Climate Change Index for week ending 31 Jan. 2010
Greenbang’s weekly Climate Change Index tracks research findings and events directly attributable to global warming. Our aim is to provide a numerical, week-to-week indicator of climate change developments.
Items that qualify for listing in each week’s index include new climate data published in peer-reviewed academic journals and extreme weather incidents or other natural events that are likely directly linked to the global warming trend.
The Climate Change Index for this week, ending 31 Jan. 2010 (details below): 8
28 January: Rather than falsely recording artificially warm weather data, poorly sited weather stations in the US have been found to have a cool bias in maximum temperature readings (PDF) and only a slight warm bias in minimum temperatures, a new study has found.
28 January: An unexplained drop in the amount of water vapor in the upper atmosphere could account for the slower-than-expected progress of climate change in recent years, a new study found.

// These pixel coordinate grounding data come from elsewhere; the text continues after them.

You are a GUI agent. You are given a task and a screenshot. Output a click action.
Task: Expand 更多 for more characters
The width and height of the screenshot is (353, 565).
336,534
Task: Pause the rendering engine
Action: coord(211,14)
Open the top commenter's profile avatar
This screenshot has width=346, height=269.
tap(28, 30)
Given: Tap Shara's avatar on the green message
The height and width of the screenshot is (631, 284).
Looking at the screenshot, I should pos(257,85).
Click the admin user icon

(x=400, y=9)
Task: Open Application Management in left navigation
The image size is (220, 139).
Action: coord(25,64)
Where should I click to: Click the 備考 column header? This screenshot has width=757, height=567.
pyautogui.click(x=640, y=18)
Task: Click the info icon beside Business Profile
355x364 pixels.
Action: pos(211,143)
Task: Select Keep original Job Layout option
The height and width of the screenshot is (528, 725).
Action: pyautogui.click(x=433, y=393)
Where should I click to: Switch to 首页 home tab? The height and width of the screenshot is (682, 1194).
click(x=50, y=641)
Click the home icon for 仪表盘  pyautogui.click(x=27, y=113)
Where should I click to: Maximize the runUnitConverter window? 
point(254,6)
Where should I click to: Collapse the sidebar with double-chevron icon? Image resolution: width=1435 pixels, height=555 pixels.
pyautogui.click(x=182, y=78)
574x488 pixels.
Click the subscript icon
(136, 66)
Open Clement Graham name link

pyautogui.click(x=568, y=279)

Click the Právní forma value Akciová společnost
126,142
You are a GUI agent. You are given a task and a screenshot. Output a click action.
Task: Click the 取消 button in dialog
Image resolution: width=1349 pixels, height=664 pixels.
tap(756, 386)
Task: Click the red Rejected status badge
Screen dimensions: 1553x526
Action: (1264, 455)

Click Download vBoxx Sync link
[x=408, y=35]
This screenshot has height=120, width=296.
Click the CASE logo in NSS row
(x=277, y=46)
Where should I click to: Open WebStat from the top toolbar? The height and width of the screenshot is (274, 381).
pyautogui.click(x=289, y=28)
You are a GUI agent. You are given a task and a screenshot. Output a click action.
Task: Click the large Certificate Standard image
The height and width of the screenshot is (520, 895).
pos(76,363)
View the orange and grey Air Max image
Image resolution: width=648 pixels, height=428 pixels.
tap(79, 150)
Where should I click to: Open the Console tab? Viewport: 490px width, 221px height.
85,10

28 January: The global carbon cycle’s sensitivity to climate change — how warming affects the Earth’s ability to absorb carbon dioxide — might be much smaller than previously thought, though it remains positive, according to new research.
28 January: Climate change is causing birds to take off for migration sooner, although they aren’t necessarily reaching their destinations earlier — possibly because of harsh weather conditions along the way, a new study reports.
27 January: Scientists have measured increased emissions of a greenhouse gas — HFC-23, or trifluoromethane — that is thousands of times more efficient at trapping heat than carbon dioxide and persists in the atmosphere for nearly 300 years.
26 January: The hole in the ozone layer is now steadily closing, but its repair could actually increase warming in the southern hemisphere, according to scientists at the University of Leeds.
25 January: New data from the World Glacier Monitoring Service shows that the mass of glaciers around the globe continues to decrease.
25 January: Researchers in Oregon say climate change is the likely reason for a major increase in maximum ocean wave heights off the Pacific Northwest in recent decades.